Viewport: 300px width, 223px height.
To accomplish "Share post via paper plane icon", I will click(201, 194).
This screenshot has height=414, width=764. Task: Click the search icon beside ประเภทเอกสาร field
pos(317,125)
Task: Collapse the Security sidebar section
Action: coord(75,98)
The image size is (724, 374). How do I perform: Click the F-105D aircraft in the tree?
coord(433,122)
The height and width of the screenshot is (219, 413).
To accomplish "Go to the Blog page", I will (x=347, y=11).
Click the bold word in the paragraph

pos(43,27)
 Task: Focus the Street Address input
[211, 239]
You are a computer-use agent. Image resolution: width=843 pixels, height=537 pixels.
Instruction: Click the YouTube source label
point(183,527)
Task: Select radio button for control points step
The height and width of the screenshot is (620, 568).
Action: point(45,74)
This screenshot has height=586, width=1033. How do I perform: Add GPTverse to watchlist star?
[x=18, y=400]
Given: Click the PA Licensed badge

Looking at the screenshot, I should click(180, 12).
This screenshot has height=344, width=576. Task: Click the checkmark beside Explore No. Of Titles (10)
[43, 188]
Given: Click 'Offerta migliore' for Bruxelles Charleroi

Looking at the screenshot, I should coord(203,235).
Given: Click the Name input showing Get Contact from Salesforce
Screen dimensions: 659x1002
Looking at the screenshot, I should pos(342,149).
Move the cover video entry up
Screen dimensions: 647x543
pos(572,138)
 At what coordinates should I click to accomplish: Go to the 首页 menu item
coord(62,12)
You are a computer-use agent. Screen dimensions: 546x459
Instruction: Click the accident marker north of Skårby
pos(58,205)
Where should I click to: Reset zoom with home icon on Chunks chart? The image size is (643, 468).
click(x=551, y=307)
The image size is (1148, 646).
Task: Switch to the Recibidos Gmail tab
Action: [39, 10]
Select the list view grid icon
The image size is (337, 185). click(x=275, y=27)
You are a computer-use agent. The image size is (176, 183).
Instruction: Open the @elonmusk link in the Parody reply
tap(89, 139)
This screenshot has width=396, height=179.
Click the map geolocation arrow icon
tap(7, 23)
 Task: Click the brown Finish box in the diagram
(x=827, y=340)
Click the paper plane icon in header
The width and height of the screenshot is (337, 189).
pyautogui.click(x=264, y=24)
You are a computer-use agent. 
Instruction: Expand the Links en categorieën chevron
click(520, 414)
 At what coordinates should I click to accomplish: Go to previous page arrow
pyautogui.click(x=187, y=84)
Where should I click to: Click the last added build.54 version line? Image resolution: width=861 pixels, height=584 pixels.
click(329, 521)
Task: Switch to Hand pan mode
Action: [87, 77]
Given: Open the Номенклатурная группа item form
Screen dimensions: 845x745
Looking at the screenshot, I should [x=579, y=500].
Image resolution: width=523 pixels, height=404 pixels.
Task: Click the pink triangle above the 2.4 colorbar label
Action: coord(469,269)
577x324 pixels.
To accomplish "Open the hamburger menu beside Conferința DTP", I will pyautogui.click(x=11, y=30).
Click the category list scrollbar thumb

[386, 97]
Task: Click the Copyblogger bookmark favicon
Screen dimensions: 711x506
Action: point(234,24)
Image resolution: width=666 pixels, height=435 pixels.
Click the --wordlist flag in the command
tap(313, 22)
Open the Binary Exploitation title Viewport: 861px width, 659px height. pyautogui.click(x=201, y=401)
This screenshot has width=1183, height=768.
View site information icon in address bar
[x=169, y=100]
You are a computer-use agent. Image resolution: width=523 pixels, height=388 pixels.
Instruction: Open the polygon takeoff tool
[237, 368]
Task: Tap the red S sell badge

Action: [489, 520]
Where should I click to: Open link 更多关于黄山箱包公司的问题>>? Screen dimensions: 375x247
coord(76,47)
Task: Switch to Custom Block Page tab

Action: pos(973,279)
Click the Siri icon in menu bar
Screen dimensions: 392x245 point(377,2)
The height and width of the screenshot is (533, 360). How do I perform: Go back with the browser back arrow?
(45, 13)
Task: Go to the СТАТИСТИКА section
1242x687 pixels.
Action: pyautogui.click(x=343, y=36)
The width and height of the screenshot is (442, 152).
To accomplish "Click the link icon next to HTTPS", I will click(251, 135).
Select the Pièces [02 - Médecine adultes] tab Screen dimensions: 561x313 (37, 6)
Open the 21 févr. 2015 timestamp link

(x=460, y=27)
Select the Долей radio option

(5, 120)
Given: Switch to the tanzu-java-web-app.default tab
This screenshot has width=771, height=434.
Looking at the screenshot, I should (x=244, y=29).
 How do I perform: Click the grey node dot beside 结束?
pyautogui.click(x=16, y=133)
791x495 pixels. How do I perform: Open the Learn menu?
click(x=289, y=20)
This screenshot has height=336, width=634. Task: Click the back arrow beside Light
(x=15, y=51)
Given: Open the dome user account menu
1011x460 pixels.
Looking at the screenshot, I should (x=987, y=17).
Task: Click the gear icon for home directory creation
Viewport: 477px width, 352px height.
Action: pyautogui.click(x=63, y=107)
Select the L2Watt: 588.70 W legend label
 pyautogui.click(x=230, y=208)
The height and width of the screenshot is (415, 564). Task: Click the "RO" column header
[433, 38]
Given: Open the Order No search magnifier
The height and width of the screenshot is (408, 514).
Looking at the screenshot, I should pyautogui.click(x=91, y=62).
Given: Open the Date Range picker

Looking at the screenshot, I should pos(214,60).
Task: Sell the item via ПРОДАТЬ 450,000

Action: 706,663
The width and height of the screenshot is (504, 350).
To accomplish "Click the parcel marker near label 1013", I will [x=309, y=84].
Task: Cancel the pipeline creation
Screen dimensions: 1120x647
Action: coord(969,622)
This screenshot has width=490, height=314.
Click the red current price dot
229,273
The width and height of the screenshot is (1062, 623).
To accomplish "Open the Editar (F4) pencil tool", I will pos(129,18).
_ _ _ _
▶ _Exercise description_: Write out each line exactly, as it is shown above.

▶ _Solution to this problem_:
Viewport: 300px width, 223px height.
To accomplish "Share post via paper plane icon", I will click(201, 194).
This screenshot has height=414, width=764. Task: Click the search icon beside ประเภทเอกสาร field
pos(317,125)
Task: Collapse the Security sidebar section
Action: coord(75,98)
The image size is (724, 374). How do I perform: Click the F-105D aircraft in the tree?
coord(433,122)
The height and width of the screenshot is (219, 413).
To accomplish "Go to the Blog page", I will (x=347, y=11).
Click the bold word in the paragraph

pos(43,27)
 Task: Focus the Street Address input
[211, 239]
You are a computer-use agent. Image resolution: width=843 pixels, height=537 pixels.
Instruction: Click the YouTube source label
point(183,527)
Task: Select radio button for control points step
The height and width of the screenshot is (620, 568).
Action: point(45,74)
This screenshot has height=586, width=1033. How do I perform: Add GPTverse to watchlist star?
[x=18, y=400]
Given: Click the PA Licensed badge

Looking at the screenshot, I should click(180, 12).
This screenshot has height=344, width=576. Task: Click the checkmark beside Explore No. Of Titles (10)
[43, 188]
Given: Click 'Offerta migliore' for Bruxelles Charleroi

Looking at the screenshot, I should coord(203,235).
Given: Click the Name input showing Get Contact from Salesforce
Screen dimensions: 659x1002
Looking at the screenshot, I should pos(342,149).
Move the cover video entry up
Screen dimensions: 647x543
pos(572,138)
 At what coordinates should I click to accomplish: Go to the 首页 menu item
coord(62,12)
You are a computer-use agent. Screen dimensions: 546x459
Instruction: Click the accident marker north of Skårby
pos(58,205)
Where should I click to: Reset zoom with home icon on Chunks chart? The image size is (643, 468).
click(x=551, y=307)
The image size is (1148, 646).
Task: Switch to the Recibidos Gmail tab
Action: [39, 10]
Select the list view grid icon
The image size is (337, 185). click(x=275, y=27)
You are a computer-use agent. The image size is (176, 183).
Instruction: Open the @elonmusk link in the Parody reply
tap(89, 139)
This screenshot has width=396, height=179.
Click the map geolocation arrow icon
tap(7, 23)
 Task: Click the brown Finish box in the diagram
(x=827, y=340)
Click the paper plane icon in header
The width and height of the screenshot is (337, 189).
pyautogui.click(x=264, y=24)
You are a computer-use agent. 
Instruction: Expand the Links en categorieën chevron
click(520, 414)
 At what coordinates should I click to accomplish: Go to previous page arrow
pyautogui.click(x=187, y=84)
Where should I click to: Click the last added build.54 version line? Image resolution: width=861 pixels, height=584 pixels.
click(329, 521)
Task: Switch to Hand pan mode
Action: [87, 77]
Given: Open the Номенклатурная группа item form
Screen dimensions: 845x745
Looking at the screenshot, I should [x=579, y=500].
Image resolution: width=523 pixels, height=404 pixels.
Task: Click the pink triangle above the 2.4 colorbar label
Action: coord(469,269)
577x324 pixels.
To accomplish "Open the hamburger menu beside Conferința DTP", I will pyautogui.click(x=11, y=30).
Click the category list scrollbar thumb

[386, 97]
Task: Click the Copyblogger bookmark favicon
Screen dimensions: 711x506
Action: point(234,24)
Image resolution: width=666 pixels, height=435 pixels.
Click the --wordlist flag in the command
tap(313, 22)
Open the Binary Exploitation title Viewport: 861px width, 659px height. pyautogui.click(x=201, y=401)
This screenshot has width=1183, height=768.
View site information icon in address bar
[x=169, y=100]
You are a computer-use agent. Image resolution: width=523 pixels, height=388 pixels.
Instruction: Open the polygon takeoff tool
[237, 368]
Task: Tap the red S sell badge

Action: [489, 520]
Where should I click to: Open link 更多关于黄山箱包公司的问题>>? Screen dimensions: 375x247
coord(76,47)
Task: Switch to Custom Block Page tab

Action: pos(973,279)
Click the Siri icon in menu bar
Screen dimensions: 392x245 point(377,2)
The height and width of the screenshot is (533, 360). How do I perform: Go back with the browser back arrow?
(45, 13)
Task: Go to the СТАТИСТИКА section
1242x687 pixels.
Action: pyautogui.click(x=343, y=36)
The width and height of the screenshot is (442, 152).
To accomplish "Click the link icon next to HTTPS", I will click(251, 135).
Select the Pièces [02 - Médecine adultes] tab Screen dimensions: 561x313 (37, 6)
Open the 21 févr. 2015 timestamp link

(x=460, y=27)
Select the Долей radio option

(5, 120)
Given: Switch to the tanzu-java-web-app.default tab
This screenshot has width=771, height=434.
Looking at the screenshot, I should (x=244, y=29).
 How do I perform: Click the grey node dot beside 结束?
pyautogui.click(x=16, y=133)
791x495 pixels. How do I perform: Open the Learn menu?
click(x=289, y=20)
This screenshot has height=336, width=634. Task: Click the back arrow beside Light
(x=15, y=51)
Given: Open the dome user account menu
1011x460 pixels.
Looking at the screenshot, I should (x=987, y=17).
Task: Click the gear icon for home directory creation
Viewport: 477px width, 352px height.
Action: pyautogui.click(x=63, y=107)
Select the L2Watt: 588.70 W legend label
 pyautogui.click(x=230, y=208)
The height and width of the screenshot is (415, 564). Task: Click the "RO" column header
[433, 38]
Given: Open the Order No search magnifier
The height and width of the screenshot is (408, 514).
Looking at the screenshot, I should pyautogui.click(x=91, y=62).
Given: Open the Date Range picker

Looking at the screenshot, I should pos(214,60).
Task: Sell the item via ПРОДАТЬ 450,000

Action: 706,663
The width and height of the screenshot is (504, 350).
To accomplish "Click the parcel marker near label 1013", I will [x=309, y=84].
Task: Cancel the pipeline creation
Screen dimensions: 1120x647
Action: coord(969,622)
This screenshot has width=490, height=314.
Click the red current price dot
229,273
The width and height of the screenshot is (1062, 623).
To accomplish "Open the Editar (F4) pencil tool", I will pos(129,18).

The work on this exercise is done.